RF: My first panel at WonderCon to launch Blastosaurus in the US. We got moved to this giant room and when the lights went down there were maybe 100 people in there. At the end of the hour, we played the Blasto theme song and showed the animation I’d put together — a sort of fake opening title sequence for it if it were a show — and there was this huge applause. Like, impossibly huge. The lights came up and the room had maybe 450 people in it, because they’d just been filtering in throughout without me knowing. That was pretty neat.
KS: What’s a hobby of yours totally unrelated to art or comics? Something you read, study, collect, practice…
RF: I love slides. Like, I will walk for miles to play on a good slide, even if I only get to use it once or twice before I get kicked out. There’s a park near my office that’s always crowded. I don’t ever want to be the weird guy on a playground with a bunch of kids, so I had to break in at night to slide. Long story short, the slide was narrower than I expected and I got jammed. The next morning I had to get this woman and her two daughters to pull me out.

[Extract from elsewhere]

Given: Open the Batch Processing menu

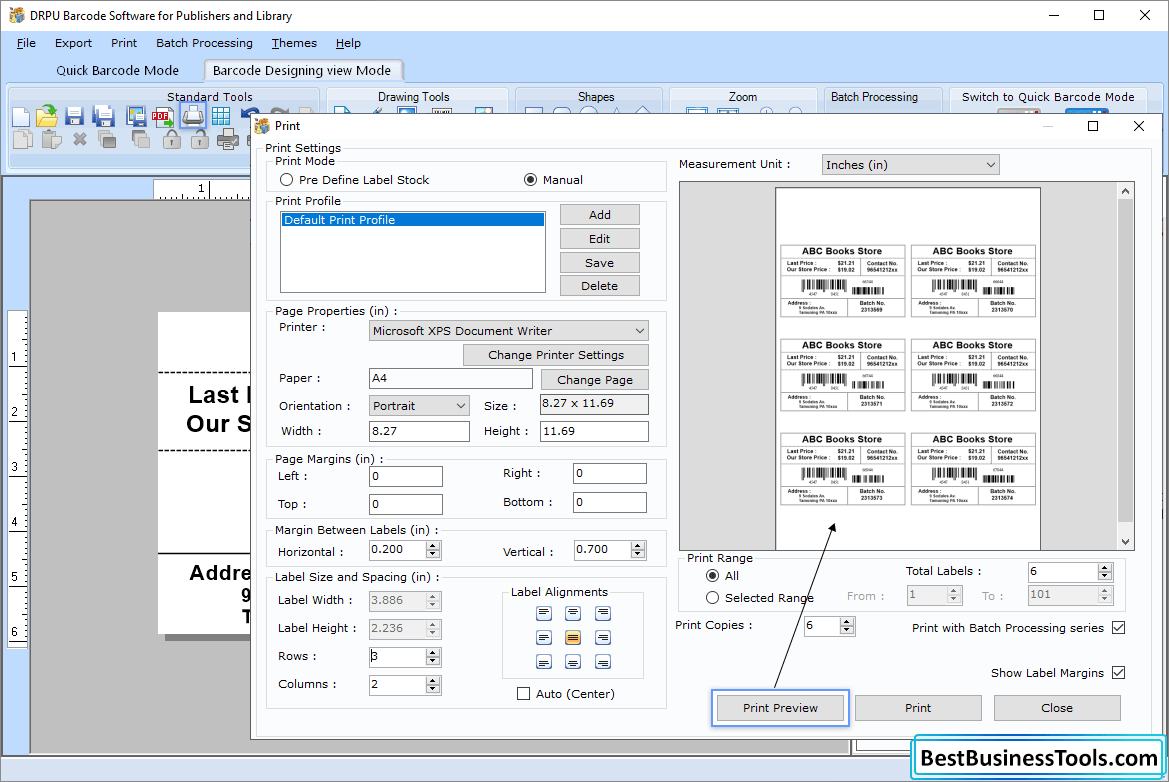Looking at the screenshot, I should pyautogui.click(x=204, y=43).
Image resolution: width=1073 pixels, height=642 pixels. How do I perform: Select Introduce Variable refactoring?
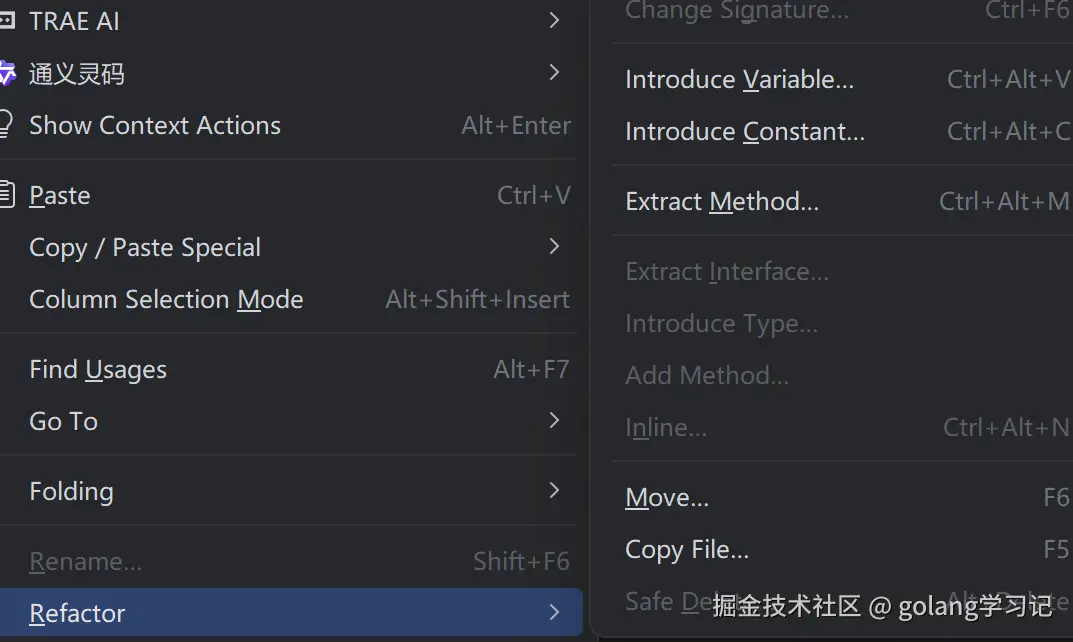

KS: So as not to leave readers hanging, about how long was your odyssey?
RF: I know I was stuck from before 2:30 a.m., because that’s when the cops always sweep the homeless off of Hollywood [Blvd] and they all head south, so Sunset gets really “screamy” for a while. And if my light is on, people will quite often try to get into my office. I was inside the slide during the screaming that night, so it was probably about five hours.
KS: Give us comic or graphic novel by someone else that you look at with admiration.
RF: I know it’s obvious, but I really love The Spirit. What Eisner did with layouts was so interesting and even when it didn’t work — which was rare — it was still beautiful.
KS: Finally, talk about the various projects you’re working on now and what we should be on the lookout for coming up.
RF: In terms of middle grade, I have a new series called Cardboardia [now available]. It’s co written by Lucy Campagnolo and [me] and follows four kids who can travel back and forth between our world and a place made entirely of a strange organic cardboard.
The third volume of Black Sand Beach is out in May 2022 and that one really ramps up the horror. I love that series because I get to explore a lot of really big topics like trauma and repressed memories in childhood while still keeping it as a big, ridiculous adventure story about kids and monsters.
I’m deep into the process of getting my comic memoir Octopus published right now, which is terrifying and revealing and one of my favorite books I’ve ever finished.
I’m nine issues into a new ongoing series called Haunted Hill, which is about a 35-year-old woman moving back to Hollywood after 20 years away. It’s the mix of really petty character drama, but also ghosts and aliens and the exhaustion of trying to just live in a place like that. My approach with that one is that the story can go anywhere so long as the reactions from characters are still human, which is a very fun challenge.
I’ve just finished the third chapter of a book called Shed — another one Lucy and I are co-writing — about a woman who moves to a small town hoping to find a happy ending to her life, despite only being 28, but she steps into this sea of complicated friend group politics of women in their 70s and a giant lobster. That one’s with Blue Fox Comics in Scotland and will be coming out sometime in 2022.
I’m scripting a graphic novel that I don’t think I can announce yet, but it’s a love story about two very different teenage boys who are brought together through comics. That one will be out in 2023.